Secure keychain syncing
When a user enables iCloud Keychain for the first time, the device establishes a circle of trust and creates a syncing identity for itself. The syncing identity consists of a private key and a public key. The public key of the syncing identity is put in the circle, and the circle is signed twice: first by the private key of the syncing identity, then again with an asymmetric elliptical key (using P-256) derived from the user’s iCloud account password. Also stored with the circle are the parameters (random salt and iterations) used to create the key that is based on the user’s iCloud password.
Syncing circle is placed in user’s iCloud
The signed syncing circle is placed in the user’s iCloud key-value storage area. It can’t be read without knowing the user’s iCloud password and can’t be modified validly without having the private key of the syncing identity of its member.
When the user turns on iCloud Keychain on another device, iCloud Keychain notices that the user has a previously established syncing circle in iCloud that it isn’t a member of. The device creates its syncing identity key pair, then creates an application ticket to request membership in the circle. The ticket consists of the device’s public key of its syncing identity, and the user is asked to authenticate with their iCloud password. The elliptical key-generation parameters are retrieved from iCloud and generate a key that’s used to sign the application ticket. Finally, the application ticket is placed in iCloud.
How a user’s other devices are added to the syncing circle
When the first device sees that an application ticket has arrived, it asks for the user to acknowledge that a new device is asking to join the syncing circle. The user enters their iCloud password, and the application ticket is verified as signed by a matching private key. Now, the users who generated the request to join the circle can join it.
Upon the user’s approval to add the new device to the circle, the first device adds the public key of the new member to the syncing circle and signs it again with both its syncing identity and the key derived from the user’s iCloud password. The new syncing circle is placed in iCloud, where it’s similarly signed by the new member of the circle.
There are now two members of the signing circle, and each member has the public key of its peer. They now begin to exchange individual keychain items through iCloud key-value storage or store them in CloudKit, whichever is most appropriate for the situation. If both circle members have the same item, the one with the most recent modification date is synced. If the other member has the item and the modification dates are identical, items are skipped. Each item that’s synced is encrypted so that it can be decrypted only by a device within the user’s circle of trust; it can’t be decrypted by any other devices or by Apple.

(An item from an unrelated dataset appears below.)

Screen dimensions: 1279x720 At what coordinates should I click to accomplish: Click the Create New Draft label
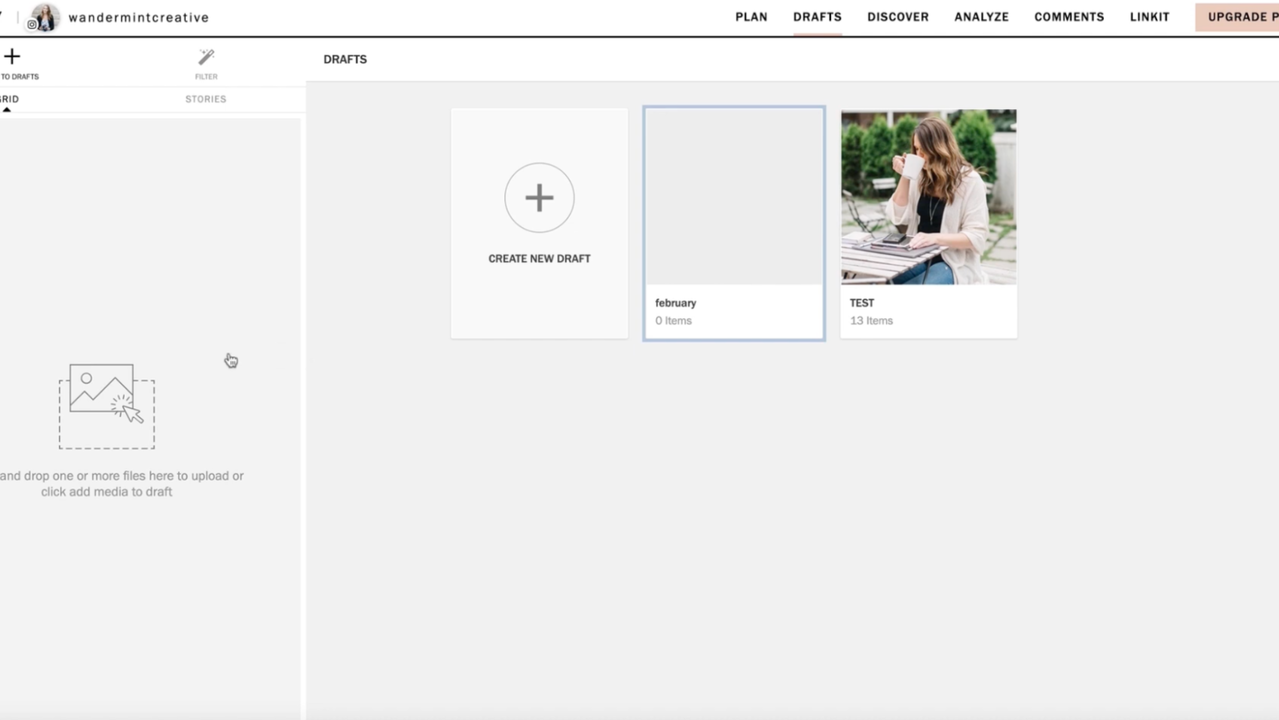pyautogui.click(x=539, y=258)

This process is repeated as new devices join the syncing circle. For example, when a third device joins, the confirmation appears on both of the other user’s devices. The user can approve the new member from either of those devices. As new peers are added, each peer syncs with the new one to ensure that all members have the same keychain items.
Only certain items are synced
However, the entire keychain isn’t synced. Some items are device specific, such as VPN identities, and shouldn’t leave the device. Only items with the kSecAttrSynchronizable attribute are synced. Apple has set this attribute for Safari user data (including user names, passwords, and credit card numbers) as well as for Wi-Fi passwords and HomeKit encryption keys.
Additionally, by default, keychain items added by third-party apps don’t sync. Developers must set the kSecAttrSynchronizable attribute when adding items to the keychain.